Without changing a character, return the entries, but not the images they hold.

===== Extracted material =====

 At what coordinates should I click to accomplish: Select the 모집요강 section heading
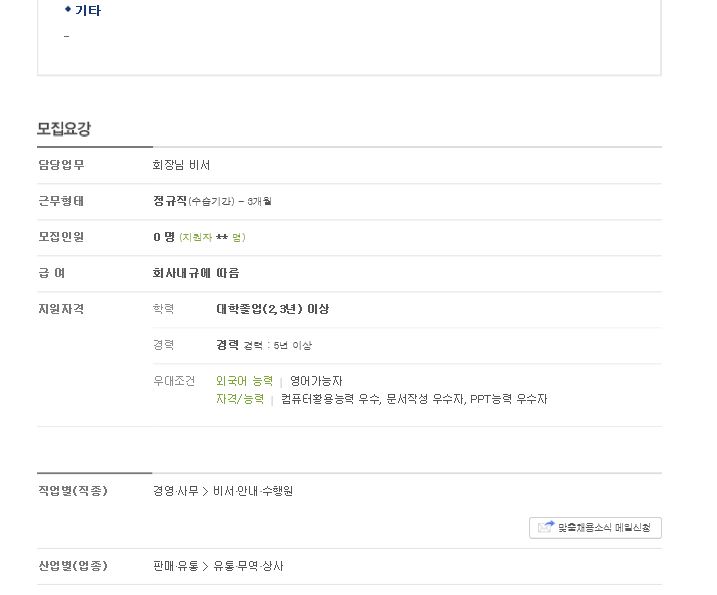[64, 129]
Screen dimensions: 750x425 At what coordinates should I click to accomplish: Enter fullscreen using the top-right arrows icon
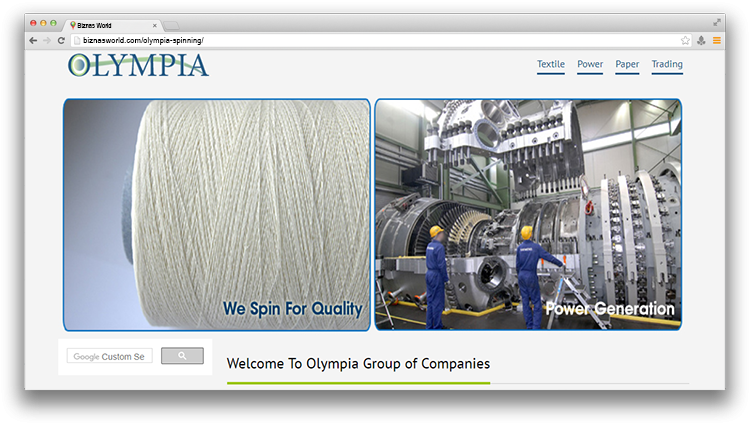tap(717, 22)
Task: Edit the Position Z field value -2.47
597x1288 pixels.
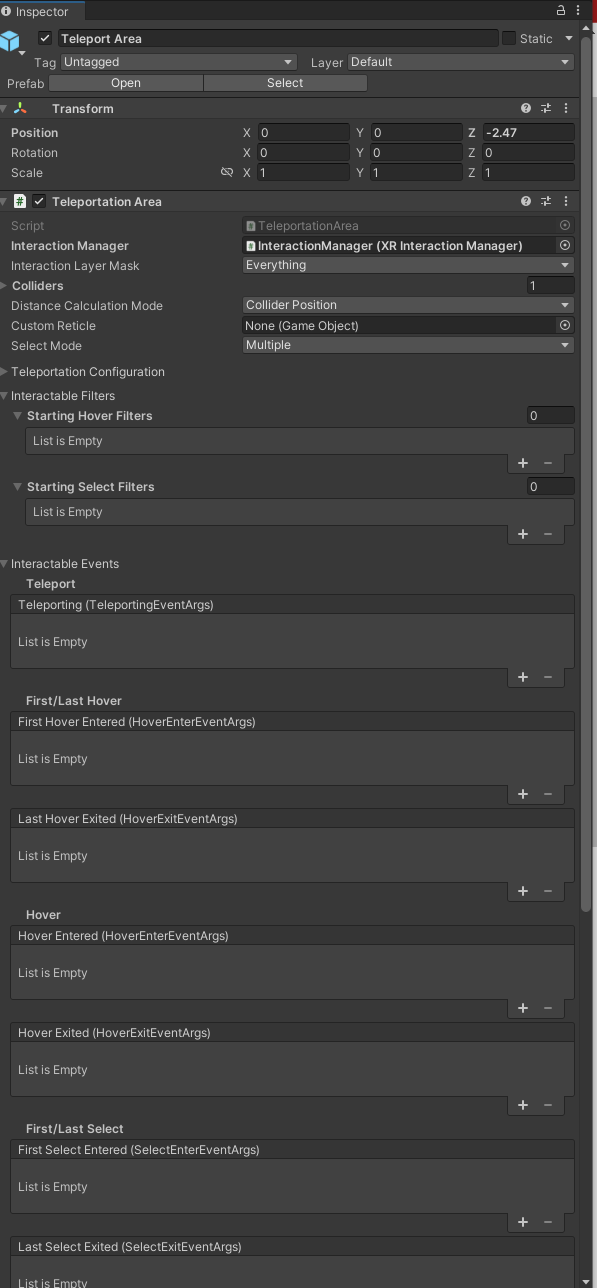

=====

Exercise response -
 At what coordinates should I click to accomplish: Select the 모집요강 section heading
[64, 129]
Screen dimensions: 750x425 At what coordinates should I click to accomplish: Enter fullscreen using the top-right arrows icon
tap(717, 22)
Task: Edit the Position Z field value -2.47
597x1288 pixels.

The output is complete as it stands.